PROBLEM DESCRIPTION
From the entries below, copy every line that holds the word "computer".

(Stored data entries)
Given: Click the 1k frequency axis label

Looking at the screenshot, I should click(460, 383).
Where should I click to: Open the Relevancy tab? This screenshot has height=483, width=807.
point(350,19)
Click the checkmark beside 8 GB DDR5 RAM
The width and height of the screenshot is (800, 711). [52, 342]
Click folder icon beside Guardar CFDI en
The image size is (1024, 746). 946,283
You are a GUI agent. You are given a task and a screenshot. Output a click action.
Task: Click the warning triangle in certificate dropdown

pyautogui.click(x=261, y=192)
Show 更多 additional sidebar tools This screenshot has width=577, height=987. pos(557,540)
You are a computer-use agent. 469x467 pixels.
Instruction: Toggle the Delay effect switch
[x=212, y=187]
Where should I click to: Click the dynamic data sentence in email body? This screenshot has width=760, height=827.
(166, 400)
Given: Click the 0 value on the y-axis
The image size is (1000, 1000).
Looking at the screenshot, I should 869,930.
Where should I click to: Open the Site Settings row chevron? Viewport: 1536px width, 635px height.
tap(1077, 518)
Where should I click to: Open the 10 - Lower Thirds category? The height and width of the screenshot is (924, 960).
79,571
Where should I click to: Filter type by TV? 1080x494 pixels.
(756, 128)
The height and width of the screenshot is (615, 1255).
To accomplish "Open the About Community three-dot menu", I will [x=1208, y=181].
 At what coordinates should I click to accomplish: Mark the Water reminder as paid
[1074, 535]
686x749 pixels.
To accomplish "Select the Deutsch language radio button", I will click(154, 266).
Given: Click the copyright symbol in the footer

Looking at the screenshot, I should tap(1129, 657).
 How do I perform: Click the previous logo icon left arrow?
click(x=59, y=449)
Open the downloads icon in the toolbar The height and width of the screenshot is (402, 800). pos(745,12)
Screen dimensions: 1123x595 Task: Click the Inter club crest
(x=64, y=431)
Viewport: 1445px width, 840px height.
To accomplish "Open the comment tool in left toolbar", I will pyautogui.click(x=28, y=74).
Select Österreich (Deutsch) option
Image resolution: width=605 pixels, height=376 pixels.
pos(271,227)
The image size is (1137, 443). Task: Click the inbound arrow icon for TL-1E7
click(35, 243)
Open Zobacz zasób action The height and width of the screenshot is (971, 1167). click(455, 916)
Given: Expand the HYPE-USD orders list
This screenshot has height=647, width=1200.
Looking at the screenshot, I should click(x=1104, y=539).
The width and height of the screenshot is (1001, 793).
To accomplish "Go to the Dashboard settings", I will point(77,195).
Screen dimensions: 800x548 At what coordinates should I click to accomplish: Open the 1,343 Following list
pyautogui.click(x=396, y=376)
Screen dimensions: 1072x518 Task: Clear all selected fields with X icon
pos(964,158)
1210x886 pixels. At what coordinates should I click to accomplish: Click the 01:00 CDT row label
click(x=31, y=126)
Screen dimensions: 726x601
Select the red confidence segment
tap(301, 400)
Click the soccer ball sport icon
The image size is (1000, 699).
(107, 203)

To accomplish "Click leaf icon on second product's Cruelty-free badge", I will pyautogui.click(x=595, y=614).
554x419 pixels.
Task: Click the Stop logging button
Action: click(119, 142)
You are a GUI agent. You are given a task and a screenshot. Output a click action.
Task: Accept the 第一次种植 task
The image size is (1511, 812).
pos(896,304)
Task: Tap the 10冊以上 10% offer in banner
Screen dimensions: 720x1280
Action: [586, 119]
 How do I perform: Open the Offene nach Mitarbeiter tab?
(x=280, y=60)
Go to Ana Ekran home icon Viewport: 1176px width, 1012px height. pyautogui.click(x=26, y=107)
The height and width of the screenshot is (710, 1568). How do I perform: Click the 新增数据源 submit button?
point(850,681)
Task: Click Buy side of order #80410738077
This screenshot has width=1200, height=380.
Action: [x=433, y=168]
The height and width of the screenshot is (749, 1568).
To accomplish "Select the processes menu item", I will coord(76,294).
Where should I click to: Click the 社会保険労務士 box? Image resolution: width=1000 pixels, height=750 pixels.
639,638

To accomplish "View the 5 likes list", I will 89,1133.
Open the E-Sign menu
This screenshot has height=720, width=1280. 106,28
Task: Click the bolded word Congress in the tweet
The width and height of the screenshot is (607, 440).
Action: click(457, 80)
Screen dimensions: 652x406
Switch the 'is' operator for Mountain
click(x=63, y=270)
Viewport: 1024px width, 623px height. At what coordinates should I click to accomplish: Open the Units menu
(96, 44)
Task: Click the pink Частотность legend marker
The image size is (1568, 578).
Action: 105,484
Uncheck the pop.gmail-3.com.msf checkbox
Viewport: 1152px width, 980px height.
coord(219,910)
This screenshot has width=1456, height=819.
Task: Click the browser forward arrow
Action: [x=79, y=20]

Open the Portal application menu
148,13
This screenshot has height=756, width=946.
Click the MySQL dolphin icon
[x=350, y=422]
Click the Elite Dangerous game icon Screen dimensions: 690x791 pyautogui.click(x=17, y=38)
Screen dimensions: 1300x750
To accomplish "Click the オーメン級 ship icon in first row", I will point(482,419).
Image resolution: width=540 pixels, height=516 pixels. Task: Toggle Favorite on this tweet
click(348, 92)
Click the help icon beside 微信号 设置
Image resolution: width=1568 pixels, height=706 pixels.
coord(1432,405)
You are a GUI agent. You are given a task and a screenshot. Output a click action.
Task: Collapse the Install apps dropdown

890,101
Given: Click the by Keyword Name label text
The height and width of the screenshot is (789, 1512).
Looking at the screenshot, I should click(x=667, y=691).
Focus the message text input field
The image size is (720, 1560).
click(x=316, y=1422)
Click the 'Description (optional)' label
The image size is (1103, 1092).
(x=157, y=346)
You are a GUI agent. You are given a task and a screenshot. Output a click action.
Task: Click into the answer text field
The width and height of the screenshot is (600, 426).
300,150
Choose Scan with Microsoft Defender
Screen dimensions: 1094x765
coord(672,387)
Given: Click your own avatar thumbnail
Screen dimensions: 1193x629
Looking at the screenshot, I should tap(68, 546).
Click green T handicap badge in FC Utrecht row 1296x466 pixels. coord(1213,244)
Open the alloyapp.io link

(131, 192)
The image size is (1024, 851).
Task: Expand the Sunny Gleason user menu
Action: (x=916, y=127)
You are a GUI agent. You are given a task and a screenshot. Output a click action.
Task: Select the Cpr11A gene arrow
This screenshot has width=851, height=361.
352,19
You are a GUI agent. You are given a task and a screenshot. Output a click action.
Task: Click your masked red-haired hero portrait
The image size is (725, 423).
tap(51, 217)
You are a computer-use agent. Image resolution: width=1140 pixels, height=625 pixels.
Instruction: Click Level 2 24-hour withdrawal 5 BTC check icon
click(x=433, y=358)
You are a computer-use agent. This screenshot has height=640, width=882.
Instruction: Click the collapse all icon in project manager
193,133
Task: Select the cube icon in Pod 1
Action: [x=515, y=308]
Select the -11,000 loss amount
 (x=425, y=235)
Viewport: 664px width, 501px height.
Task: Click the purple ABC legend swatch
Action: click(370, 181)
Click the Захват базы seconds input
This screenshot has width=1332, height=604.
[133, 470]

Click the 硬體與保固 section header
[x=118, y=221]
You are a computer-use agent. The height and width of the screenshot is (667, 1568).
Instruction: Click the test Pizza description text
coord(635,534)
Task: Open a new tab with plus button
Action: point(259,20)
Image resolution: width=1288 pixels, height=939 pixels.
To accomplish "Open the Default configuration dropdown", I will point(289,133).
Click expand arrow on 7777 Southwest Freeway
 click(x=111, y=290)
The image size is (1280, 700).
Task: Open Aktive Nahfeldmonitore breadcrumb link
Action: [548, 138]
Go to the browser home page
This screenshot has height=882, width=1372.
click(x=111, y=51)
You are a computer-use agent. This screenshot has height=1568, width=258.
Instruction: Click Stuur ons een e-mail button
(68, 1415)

WORKED SOLUTION
You are a computer-use agent. 469x467 pixels.
You are a computer-use agent. Image resolution: width=1140 pixels, height=625 pixels.
You are a computer-use agent. This screenshot has height=640, width=882.
You are a computer-use agent. The height and width of the screenshot is (667, 1568).
You are a computer-use agent. This screenshot has height=1568, width=258.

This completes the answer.